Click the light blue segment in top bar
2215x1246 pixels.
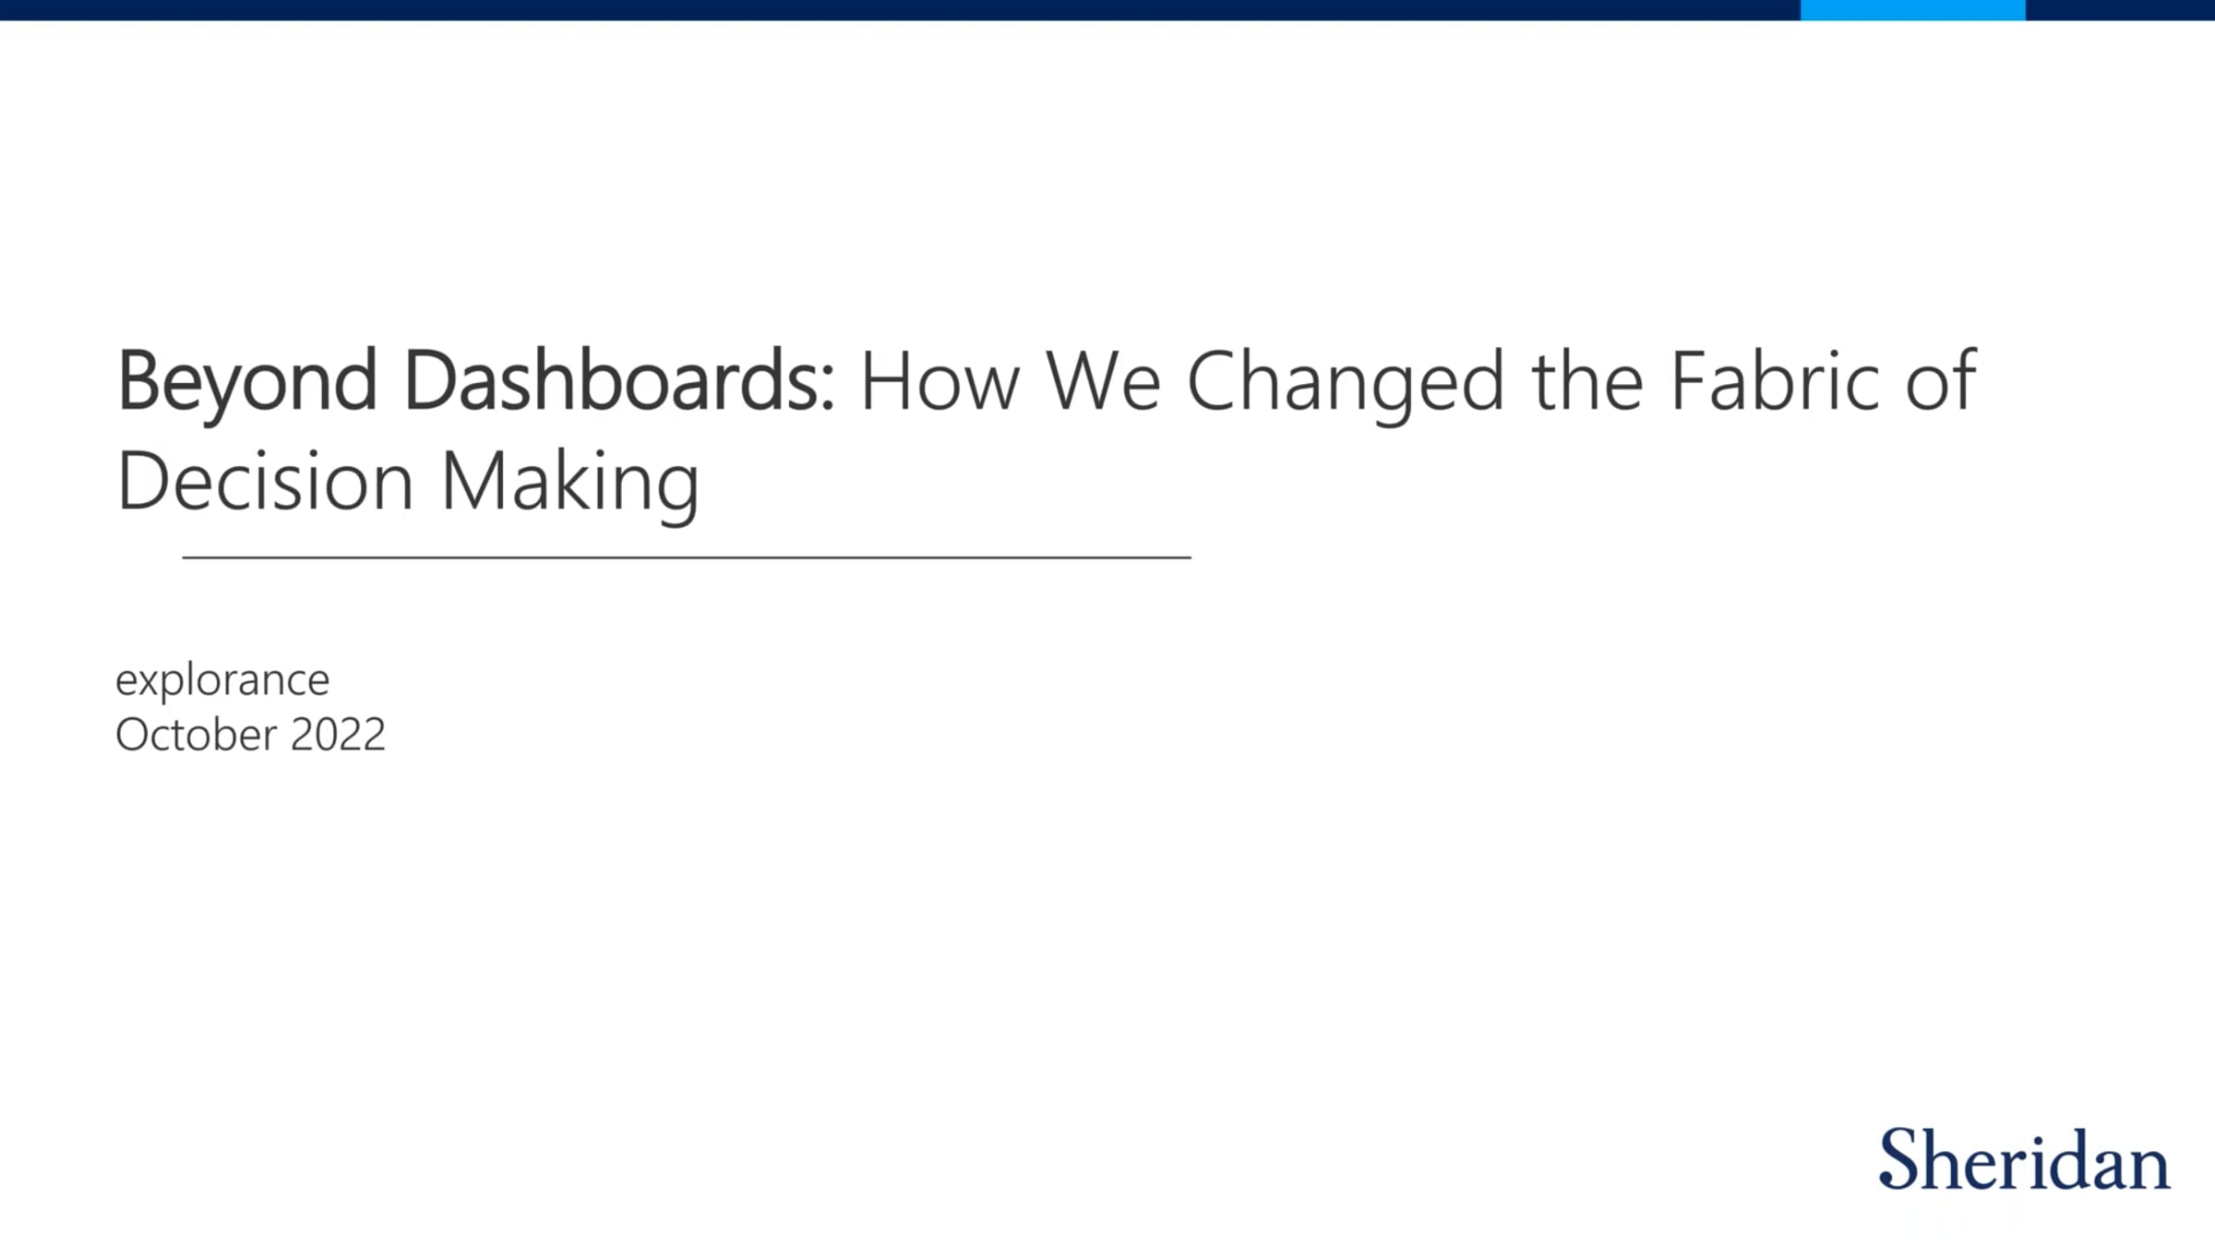coord(1912,9)
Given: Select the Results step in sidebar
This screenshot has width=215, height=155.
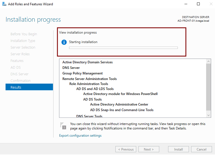Looking at the screenshot, I should (29, 87).
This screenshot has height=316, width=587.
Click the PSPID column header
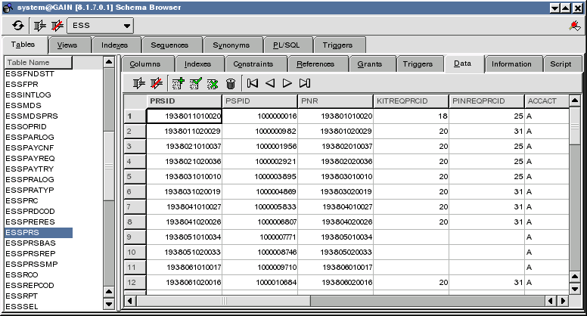pos(259,101)
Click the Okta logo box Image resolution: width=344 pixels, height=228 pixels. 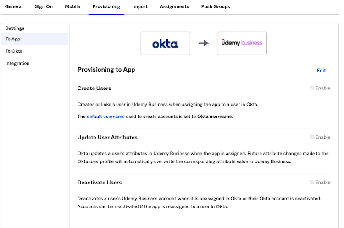coord(165,43)
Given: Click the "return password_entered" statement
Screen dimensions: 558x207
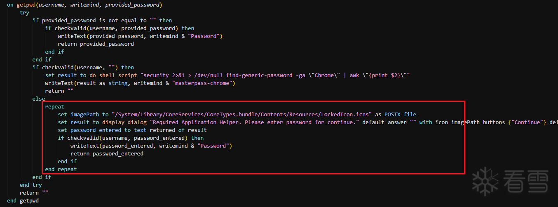Looking at the screenshot, I should 107,153.
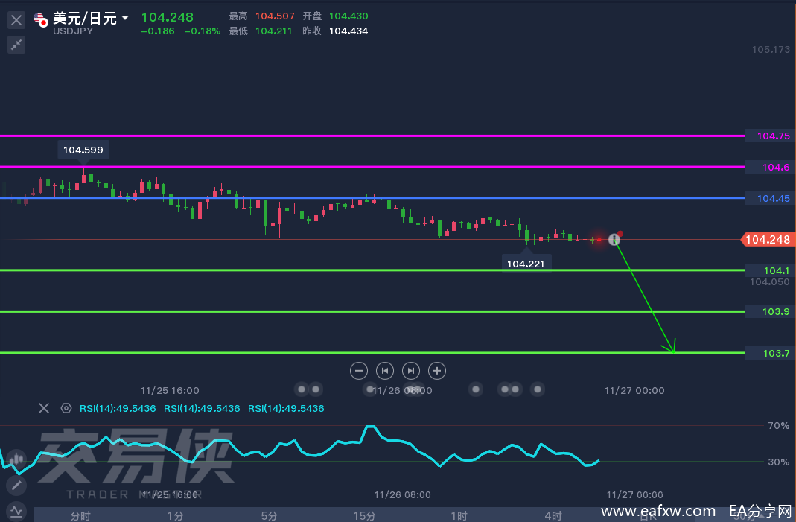
Task: Switch to the 1分 timeframe tab
Action: [x=175, y=515]
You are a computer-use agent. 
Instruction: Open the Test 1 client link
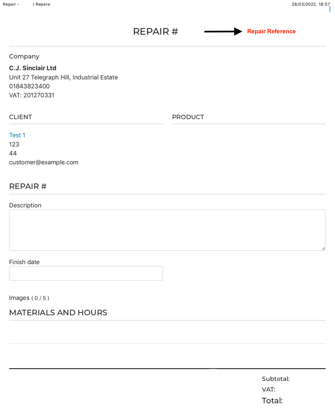(17, 135)
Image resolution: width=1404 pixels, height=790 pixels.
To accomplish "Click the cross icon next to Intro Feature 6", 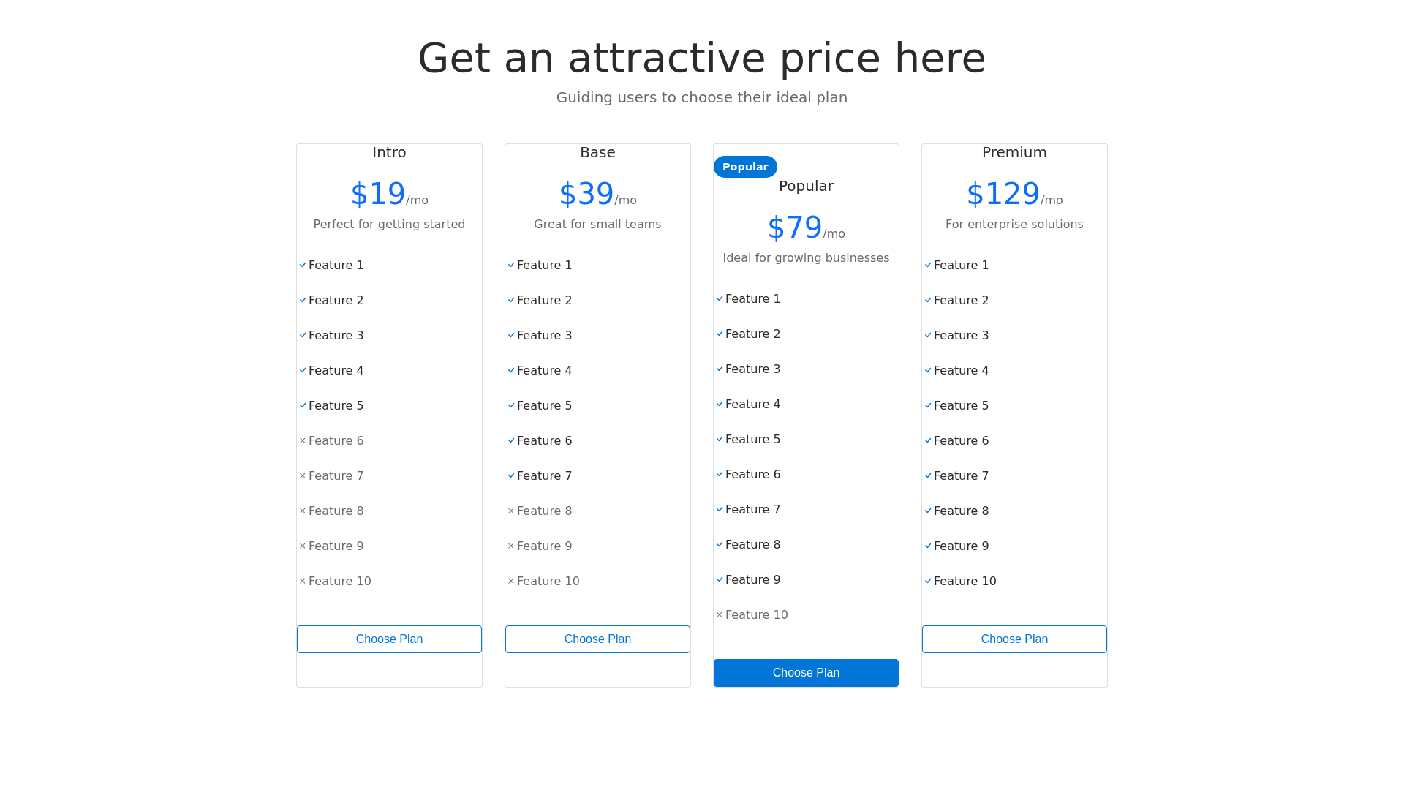I will [303, 441].
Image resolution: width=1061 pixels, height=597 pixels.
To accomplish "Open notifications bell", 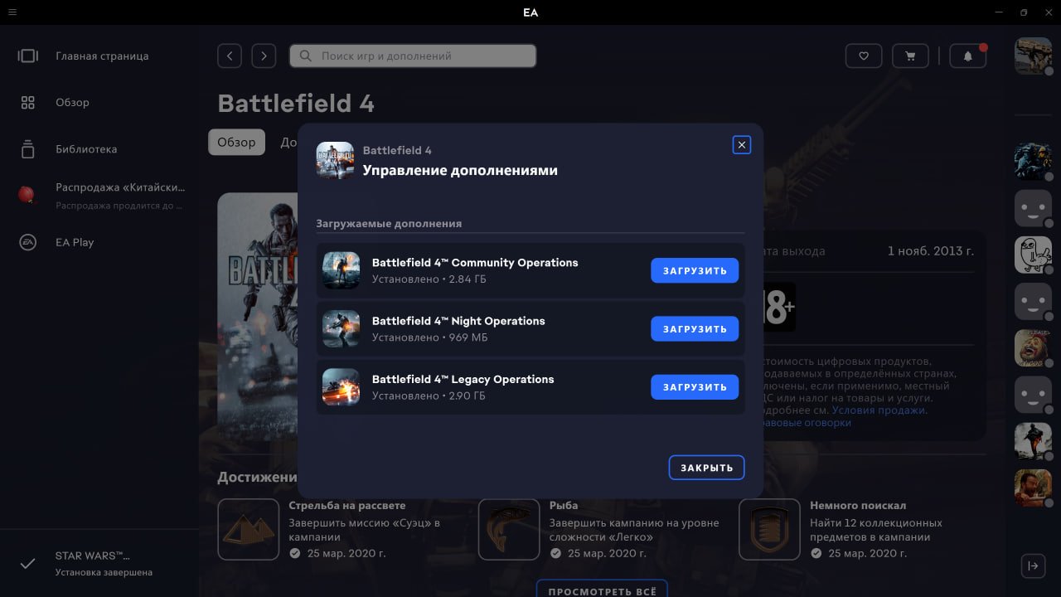I will coord(967,56).
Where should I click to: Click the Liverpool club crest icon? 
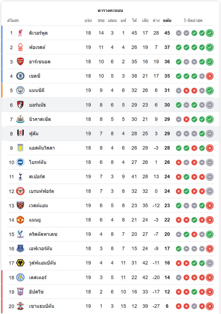coord(20,33)

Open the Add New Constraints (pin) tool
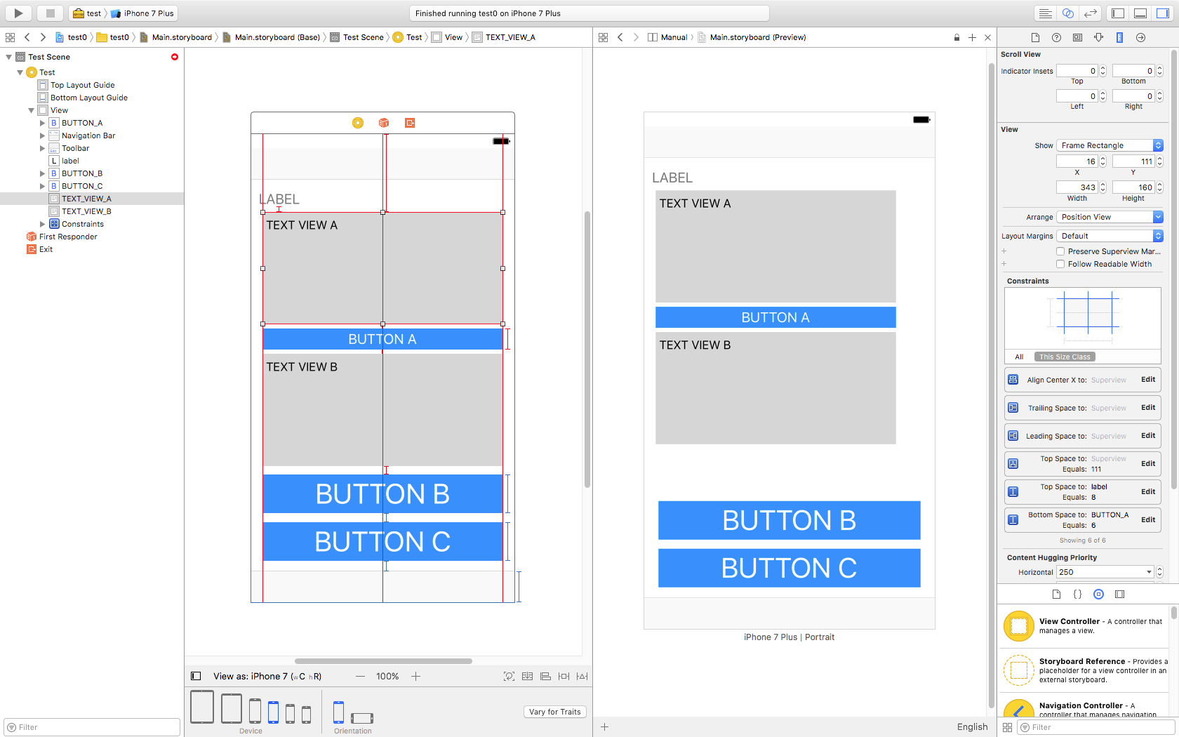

--*--

### Assigned task
Copy all lines of the listing above that contain the string "Given".

### Result
Given: Select the Results step in sidebar
Given: Click the "return password_entered" statement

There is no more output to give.